Netanyahu Video Showing How Israeli Leaders
Control US Presidents Through the Israel Lobby
By Jonathan Cook
The Netanyahu video
Ma'an, 19/07/2010 12:54
There is one video Benjamin Netanyahu, the Israeli prime minister,
must be praying never gets posted on YouTube with English subtitles. To
date, the 10-minute segment has been broadcast only in Hebrew on
Israel’s Channel 10.
Its contents, however, threaten to gravely
embarrass not only Netanyahu but also the US administration of Barack
Obama.
The film was shot, apparently without Netanyahu’s
knowledge, nine years ago, when the government of Ariel Sharon had
started re-invading the main cities of the West Bank to crush
Palestinian resistance in the early stages of the second intifada.
At the time Netanyahu had taken a short break from politics but was
soon to join Sharon’s government as finance minister.
On a visit
to the settlement of Ofra in the West Bank to pay condolences to the
family of a man killed in a Palestinian shooting attack, he makes a
series of unguarded admissions about his first period as prime minister,
from 1996 to 1999.
Seated on a sofa in the house, he tells the
family that he deceived the US president of the time, Bill Clinton, into
believing he was helping implement the Oslo accords, the US-sponsored
peace process between Israel and the Palestinians, by making minor
withdrawals from the West Bank while actually entrenching the
occupation.
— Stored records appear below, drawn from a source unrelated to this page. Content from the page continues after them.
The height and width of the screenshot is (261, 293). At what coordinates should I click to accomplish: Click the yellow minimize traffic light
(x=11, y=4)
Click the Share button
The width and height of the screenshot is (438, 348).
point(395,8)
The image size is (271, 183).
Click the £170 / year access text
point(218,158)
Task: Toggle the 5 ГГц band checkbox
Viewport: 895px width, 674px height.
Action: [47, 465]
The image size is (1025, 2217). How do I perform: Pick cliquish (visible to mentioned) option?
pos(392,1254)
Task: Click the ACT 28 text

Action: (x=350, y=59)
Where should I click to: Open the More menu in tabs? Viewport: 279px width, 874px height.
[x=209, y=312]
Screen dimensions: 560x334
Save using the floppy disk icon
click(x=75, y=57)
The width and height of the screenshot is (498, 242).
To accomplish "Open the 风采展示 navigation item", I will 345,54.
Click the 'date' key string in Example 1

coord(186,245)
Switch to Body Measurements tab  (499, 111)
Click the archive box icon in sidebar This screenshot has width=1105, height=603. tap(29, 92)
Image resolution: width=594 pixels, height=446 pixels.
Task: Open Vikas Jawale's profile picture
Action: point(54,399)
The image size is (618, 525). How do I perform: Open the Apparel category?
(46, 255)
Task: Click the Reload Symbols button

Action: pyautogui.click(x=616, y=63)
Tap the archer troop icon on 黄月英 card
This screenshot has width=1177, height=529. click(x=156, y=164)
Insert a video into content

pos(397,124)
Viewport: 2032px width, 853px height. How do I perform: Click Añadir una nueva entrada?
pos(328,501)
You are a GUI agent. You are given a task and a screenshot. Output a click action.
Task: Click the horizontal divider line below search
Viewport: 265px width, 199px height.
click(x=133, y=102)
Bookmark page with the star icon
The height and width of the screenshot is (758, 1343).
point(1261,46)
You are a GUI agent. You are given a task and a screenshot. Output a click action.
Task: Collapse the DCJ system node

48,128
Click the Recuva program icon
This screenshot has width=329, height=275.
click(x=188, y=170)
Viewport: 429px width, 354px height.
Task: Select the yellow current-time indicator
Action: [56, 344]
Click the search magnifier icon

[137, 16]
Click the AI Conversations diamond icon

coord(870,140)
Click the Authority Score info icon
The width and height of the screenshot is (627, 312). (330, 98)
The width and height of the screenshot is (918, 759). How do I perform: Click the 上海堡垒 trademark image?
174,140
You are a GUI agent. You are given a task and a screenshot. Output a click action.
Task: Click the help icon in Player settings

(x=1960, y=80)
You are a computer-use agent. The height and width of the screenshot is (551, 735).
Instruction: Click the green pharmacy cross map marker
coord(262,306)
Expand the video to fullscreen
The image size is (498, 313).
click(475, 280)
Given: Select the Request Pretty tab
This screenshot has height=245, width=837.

He boasts that he thereby destroyed the Oslo process.
He dismisses the US as “easily moved to the
right direction” and calls high levels of popular American support for
Israel "absurd."
He also suggests that, far from being
defensive, Israel’s harsh military repression of the Palestinian
uprising was designed chiefly to crush the Palestinian Authority led by
Yasser Arafat so that it could be made more pliable for Israeli diktats.
All of these claims have obvious parallels with the current
situation, when Netanyahu is again Israel’s prime minister facing off
with a White House trying to draw him into a peace process that runs
counter to his political agenda.
As before, he has ostensibly
made public concessions to the US administration -- chiefly by agreeing
in principle to the creation of a Palestinian state, consenting to
indirect talks with the leadership in Ramallah, and implementing a
temporary freeze on settlement building.
But he has also enlisted the powerful pro-Israel lobby to exert
pressure on the White House, which appears to have
relented on its most important stipulations.
The contemptuous
view of Washington Netanyahu demonstrates in the film will confirm the
suspicions of many observers -- including Palestinian leaders -- that
his current professions of good faith should not be taken seriously.
Critics have already pointed out that his gestures have been
extracted only after heavy arm-twisting from the US administration.
More significantly, he has so far avoided engaging meaningfully in
the limited talks the White House is promoting with the Palestinians
while the pace of settlement building in the West Bank has been barely
affected by the 10-month freeze, due to end in September.
In the
meantime, planning officials have repeatedly approved large new housing
projects in East Jerusalem and the West Bank that have undercut the
negotiations and will make the establishment of a Palestinian state --
viable or otherwise -- far less likely.
Writing in the liberal
Haaretz newspaper, the columnist Gideon Levy called the video
"outrageous." He said it proved that Netanyahu
was a "con artist … who thinks that Washington is in his pocket and that
he can pull the wool over its eyes." He added that the prime
minister had not reformed in the intervening period: “Such a crooked way
of thinking does not change over the years.”
In the film,
Netanyahu says Israel must inflict “blows [on the Palestinians] that are
so painful the price will be too heavy to be borne … A broad attack on
the Palestinian Authority, to bring them to the point of being afraid
that everything is collapsing”.
When asked
if the US will object, he responds: “America is something that can be
easily moved. Moved to the right direction … They won’t get in our way …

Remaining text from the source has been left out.